§ Source data
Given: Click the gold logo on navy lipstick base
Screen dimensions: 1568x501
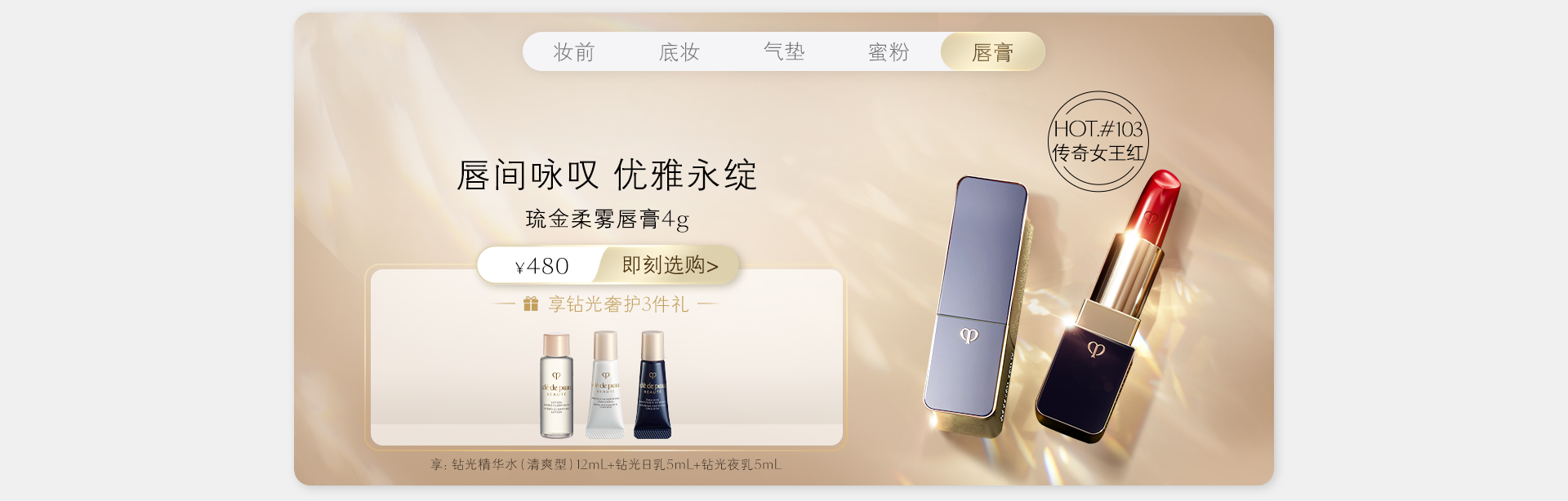Looking at the screenshot, I should (x=1097, y=350).
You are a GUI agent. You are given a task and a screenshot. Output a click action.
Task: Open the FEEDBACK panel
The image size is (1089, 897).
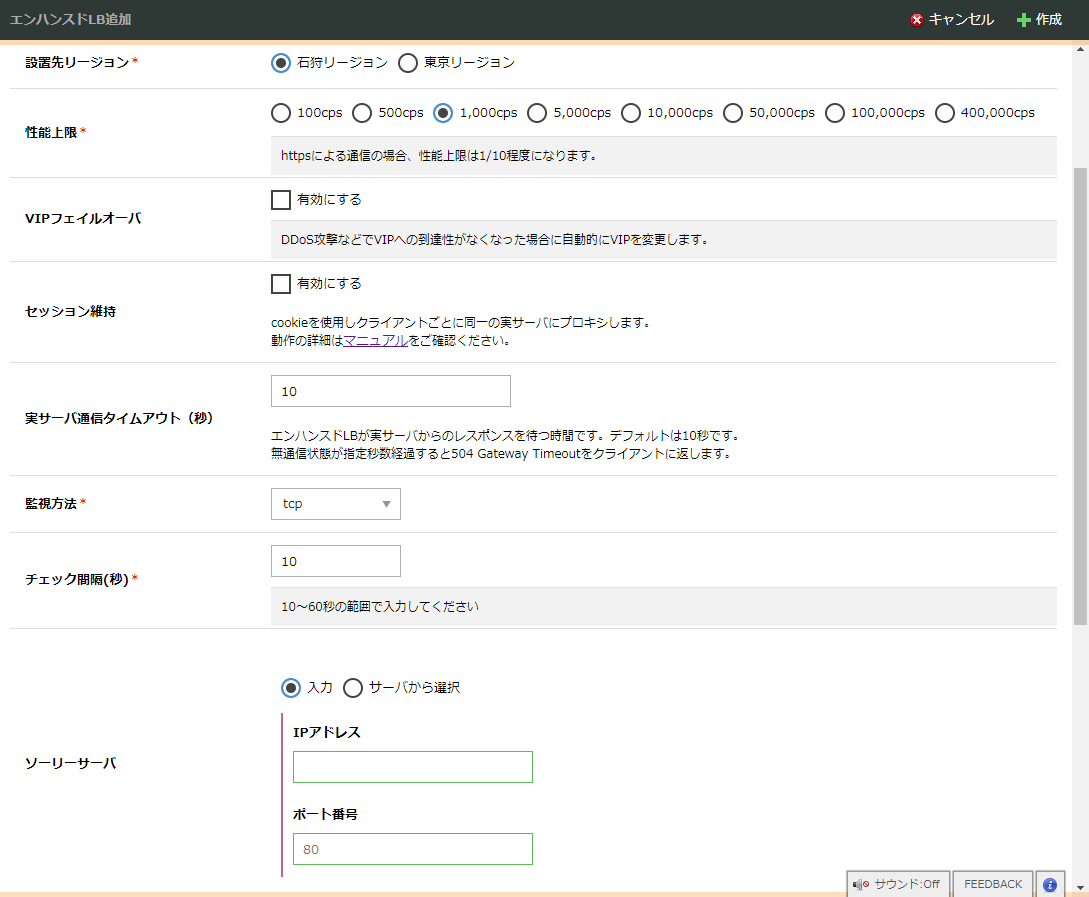(992, 884)
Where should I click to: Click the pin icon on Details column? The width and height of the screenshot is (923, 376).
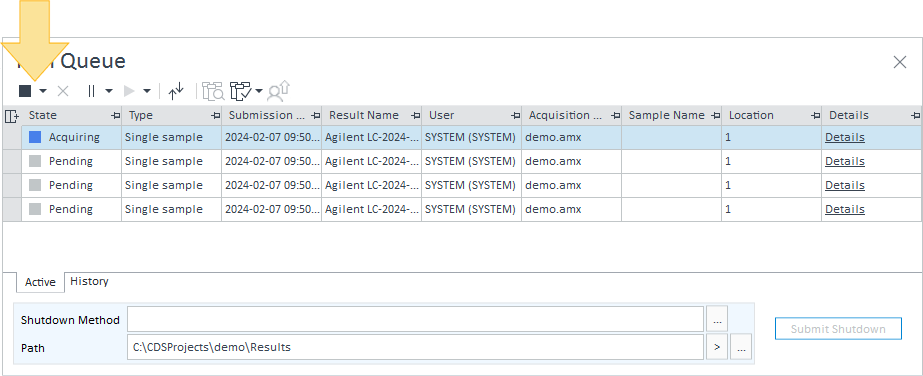click(x=915, y=116)
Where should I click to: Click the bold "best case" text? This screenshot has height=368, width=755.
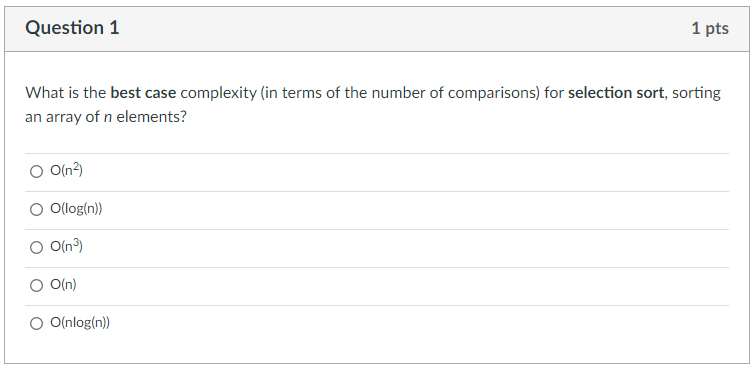click(143, 92)
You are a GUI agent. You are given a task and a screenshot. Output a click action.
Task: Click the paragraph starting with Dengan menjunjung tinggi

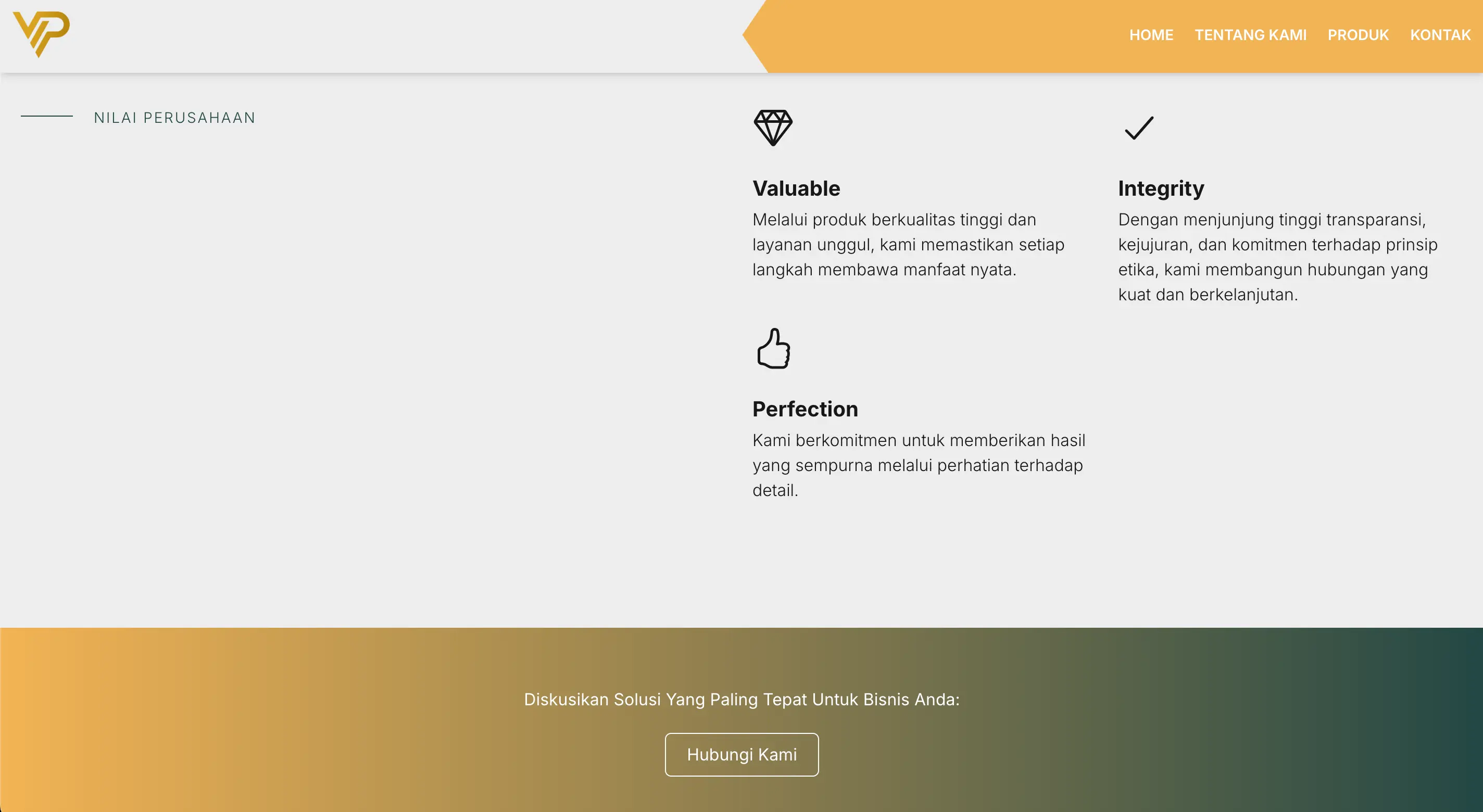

§ Work request
Return every entry above word for word, and include no images.

§ Solved problem
Given: Click the gold logo on navy lipstick base
Screen dimensions: 1568x501
Looking at the screenshot, I should (x=1097, y=350).
You are a GUI agent. You are given a task and a screenshot. Output a click action.
Task: Open the FEEDBACK panel
The image size is (1089, 897).
(992, 884)
Where should I click to: Click the pin icon on Details column? The width and height of the screenshot is (923, 376).
click(x=915, y=116)
Where should I click to: Click the bold "best case" text? This screenshot has height=368, width=755.
click(143, 92)
You are a GUI agent. You are given a task and a screenshot. Output a click action.
Task: Click the paragraph starting with Dengan menjunjung tinggi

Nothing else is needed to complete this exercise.